Task directions
While leaving the pictures out, set down only the lines from the one with "Toggle the info panel icon" through the end of the records, exactly as they stand.

Pixel coordinate grounding data
____________________

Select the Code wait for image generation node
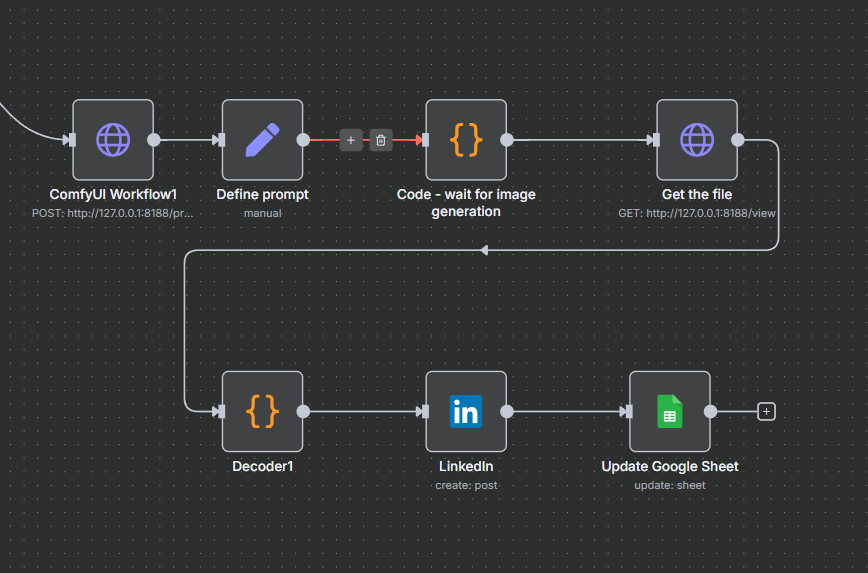The height and width of the screenshot is (573, 868). tap(466, 140)
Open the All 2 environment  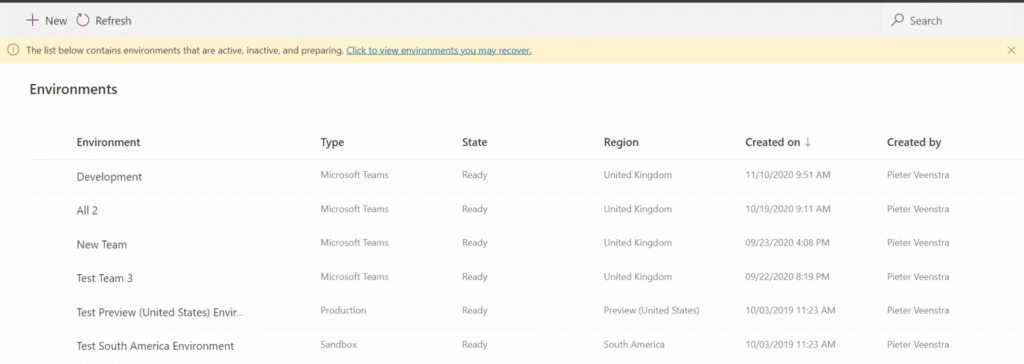(88, 210)
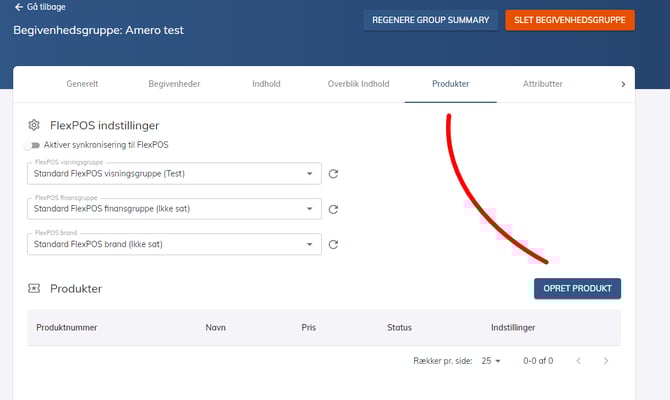Click the Produkter ticket icon
Screen dimensions: 670x400
[34, 288]
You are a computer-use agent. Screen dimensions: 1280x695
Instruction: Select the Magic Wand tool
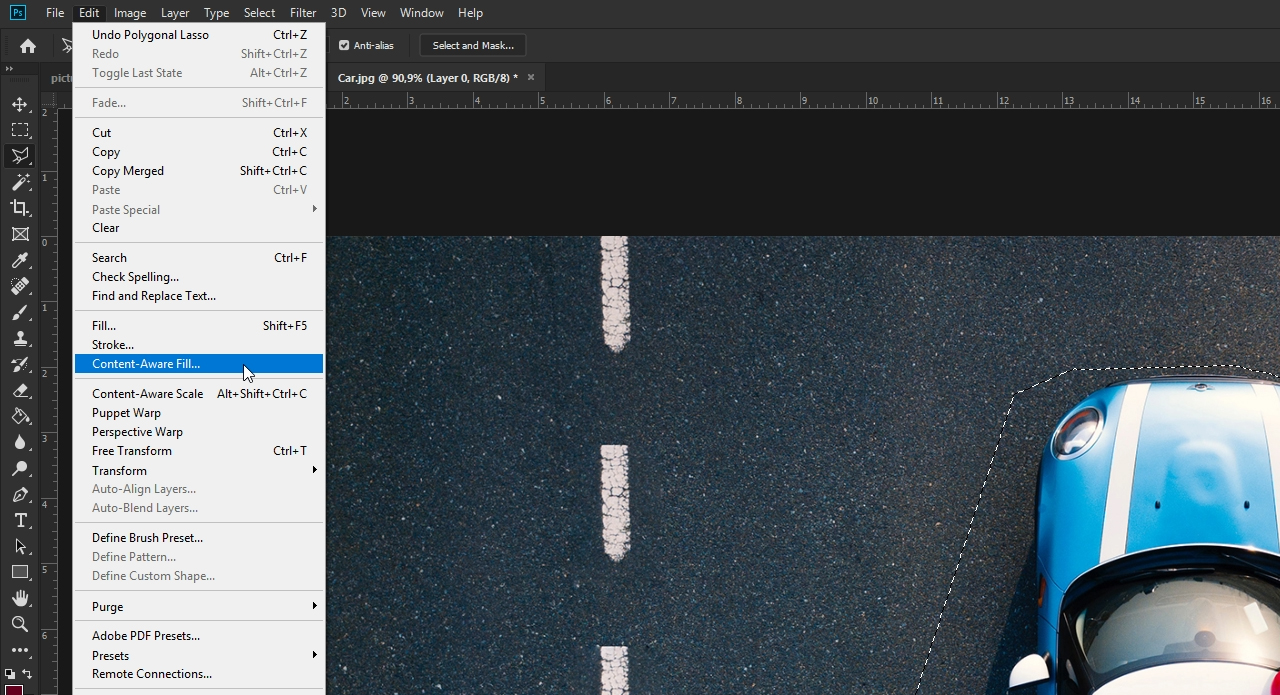pos(20,182)
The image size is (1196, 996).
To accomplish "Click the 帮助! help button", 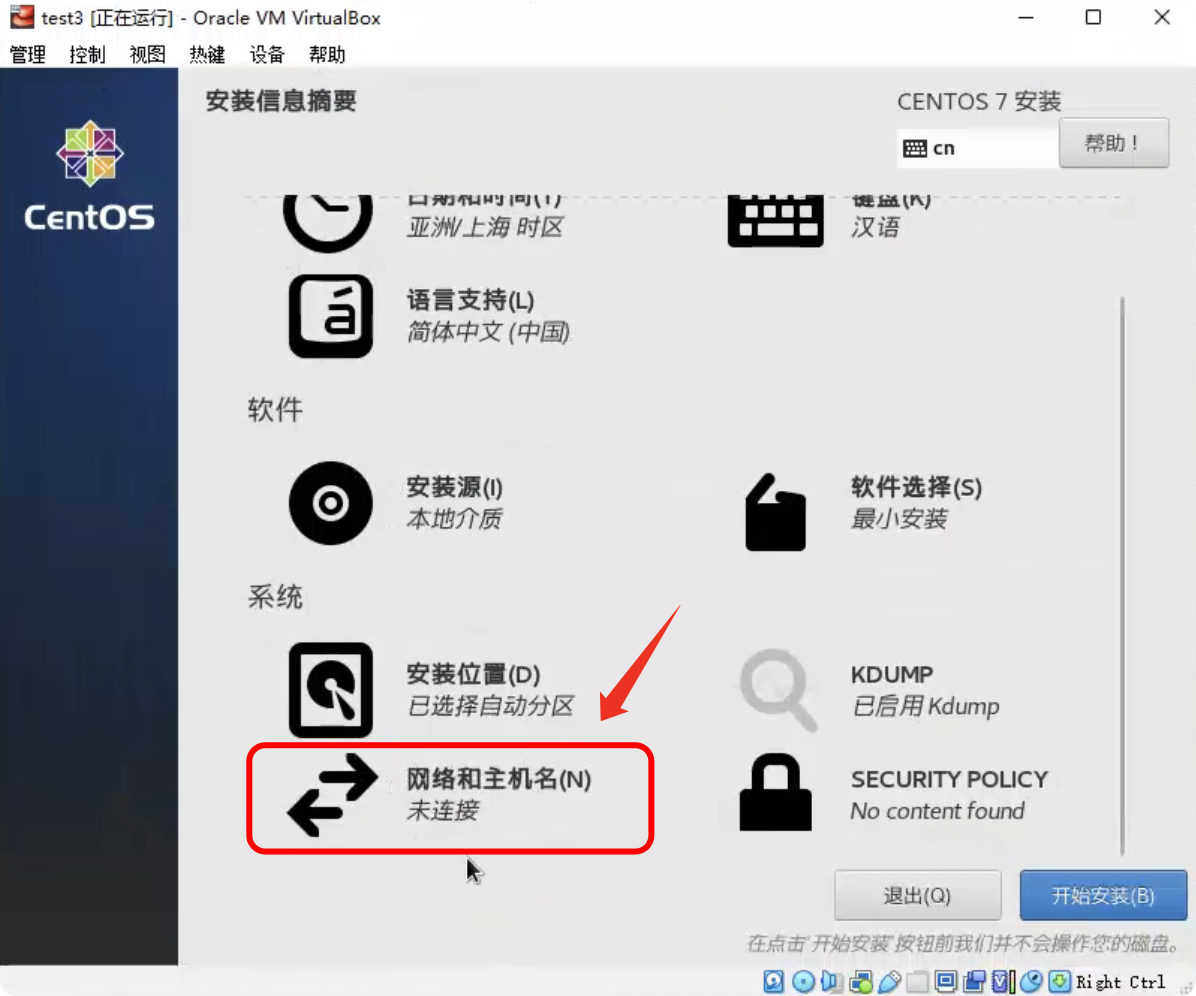I will (1114, 143).
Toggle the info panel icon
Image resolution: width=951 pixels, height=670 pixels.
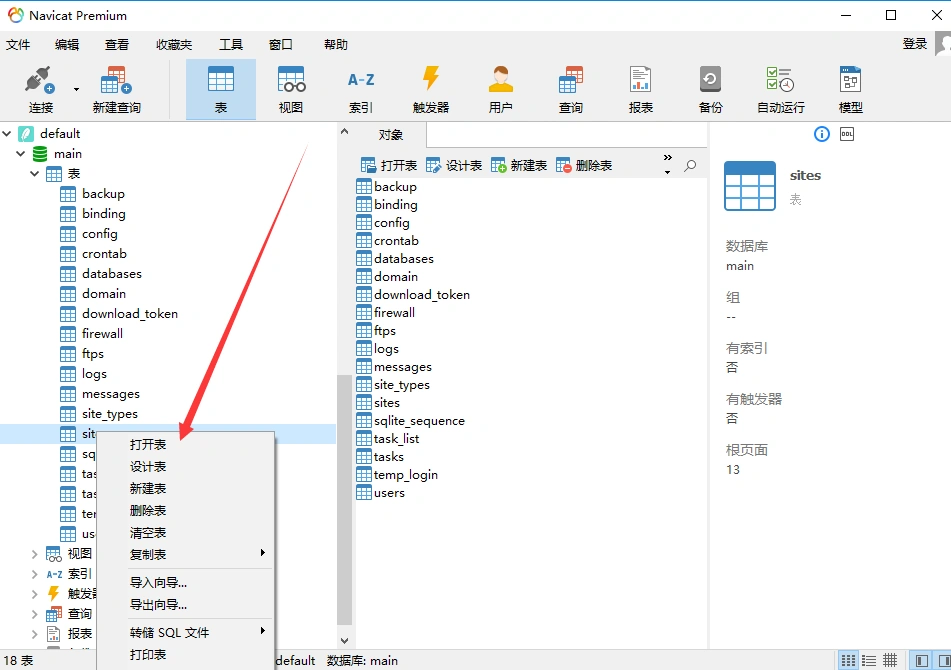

____________________

Your solution
Toggle the info panel icon
Image resolution: width=951 pixels, height=670 pixels.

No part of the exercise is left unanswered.